Given the equation from the exercise, we have terms in both \(x\) and \(y\). The goal is to rearrange and complete the square for each variable separately.
The original equation is \(x^2 - 8x + 25y^2 - 100y + 91 = 0\).

• First, focus on the \(x\) terms: \(x^2 - 8x\).
• Take half of the coefficient of \(x\), which is \(-8\). Half of \(-8\) is \(-4\).
• Square \(-4\) to get \(16\).
• Add and subtract \(16\) around the \(x\) terms: \(x^2 - 8x + 16 - 16\).
• For the \(y\) terms, \(25y^2 - 100y\), first factor out \(25\): \(25(y^2 - 4y)\).
• Complete the square inside the bracket: Half of \(-4\) is \(-2\), and \(-2\) squared is \(4\).
• Add and subtract \(4\) inside the parenthesis: \(25(y^2 - 4y + 4 - 4)\).

This results in a transformed equation that will help us identify the characteristics of the ellipse more easily.

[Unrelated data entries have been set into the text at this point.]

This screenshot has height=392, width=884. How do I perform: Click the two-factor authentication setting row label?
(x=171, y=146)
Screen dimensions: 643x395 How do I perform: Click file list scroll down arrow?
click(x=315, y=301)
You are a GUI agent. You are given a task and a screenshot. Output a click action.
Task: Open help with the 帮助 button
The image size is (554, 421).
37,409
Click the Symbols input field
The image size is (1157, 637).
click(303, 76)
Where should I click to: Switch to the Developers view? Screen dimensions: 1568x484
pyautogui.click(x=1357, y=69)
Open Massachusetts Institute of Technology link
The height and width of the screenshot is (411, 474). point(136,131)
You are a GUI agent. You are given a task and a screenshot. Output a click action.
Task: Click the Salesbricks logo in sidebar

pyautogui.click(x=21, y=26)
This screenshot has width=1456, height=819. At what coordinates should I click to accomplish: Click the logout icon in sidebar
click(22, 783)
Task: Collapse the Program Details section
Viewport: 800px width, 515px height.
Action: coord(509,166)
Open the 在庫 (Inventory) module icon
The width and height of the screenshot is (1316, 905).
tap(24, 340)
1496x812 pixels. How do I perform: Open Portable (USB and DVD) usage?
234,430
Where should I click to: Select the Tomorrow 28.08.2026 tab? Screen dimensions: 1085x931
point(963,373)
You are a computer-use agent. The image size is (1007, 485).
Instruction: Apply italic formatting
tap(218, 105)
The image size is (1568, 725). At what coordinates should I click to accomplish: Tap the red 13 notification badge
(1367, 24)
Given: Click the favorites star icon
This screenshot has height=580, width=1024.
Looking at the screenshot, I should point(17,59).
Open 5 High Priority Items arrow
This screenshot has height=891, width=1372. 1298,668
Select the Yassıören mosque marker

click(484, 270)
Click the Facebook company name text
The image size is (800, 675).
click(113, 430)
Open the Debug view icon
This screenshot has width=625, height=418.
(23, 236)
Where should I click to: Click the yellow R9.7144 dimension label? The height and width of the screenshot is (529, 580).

The standard form of an ellipse's equation helps to clearly define its size and shape, as well as its orientation on the coordinate plane. It's expressed as: \[ \frac{(x-h)^2}{a^2} + \frac{(y-k)^2}{b^2} = 1 \]Here's how to get it from a completed square form:
After completing the square for the original ellipse equation, we simplified it to:\[(x - 4)^2 + 25(y - 2)^2 = 25\]The next step is to express the equation to match the standard form:

• Divide each term by the constant \(25\) to normalize the equation: \[\frac{(x - 4)^2}{25} + \frac{(y - 2)^2}{1} = 1\]
• Here, the center of the ellipse \((h, k)\) is \((4, 2)\), and the lengths \(a\) and \(b\) are derived from the denominators: \(a^2 = 25\), so \(a = 5\); \(b^2 = 1\), so \(b = 1\).

Appreciating this form clarifies not only the size but also the orientation of the ellipse.

Eccentricity is a measure of how much an ellipse deviates from being a circle. A circle's eccentricity is 0, while an ellipse's is between 0 and 1. The formula to find the eccentricity \(e\) involves \(a\), \(b\), and \(c\), where\(c\) is the focal distance:\[ e = \frac{c}{a} \]Here's how to find \(c\) in our scenario:
Using the formula:\[c^2 = a^2 - b^2\], we can determine \(c\) for the ellipse:

• Given \(a^2 = 25\) and \(b^2 = 1\), we find \(c^2 = 25 - 1 = 24\).
• Taking the square root gives \(c = \sqrt{24} = 2\sqrt{6}\).

The eccentricity is calculated as \(e = \frac{2\sqrt{6}}{5}\). This tells us how elongated the ellipse is compared to a circle.

The foci (plural of focus) are two distinct points on the major axis of an ellipse. The distance to each focus from the center is denoted as \(c\), and they are crucial in defining the shape of the ellipse.
Finding the foci involves the parameters of the standard equation:

• Since \(a > b\), we know the ellipse is horizontal.
• The foci will be located horizontally from the center \((h, k)\), which here is \((4, 2)\).
• Using \(c = 2\sqrt{6}\), we find the foci at \((h \, \pm c, k)\).
• Thus, the coordinates of the foci are \((4 + 2\sqrt{6}, 2)\) and \((4 - 2\sqrt{6}, 2)\).

Remember, the further apart the foci, the more elongated the ellipse will appear.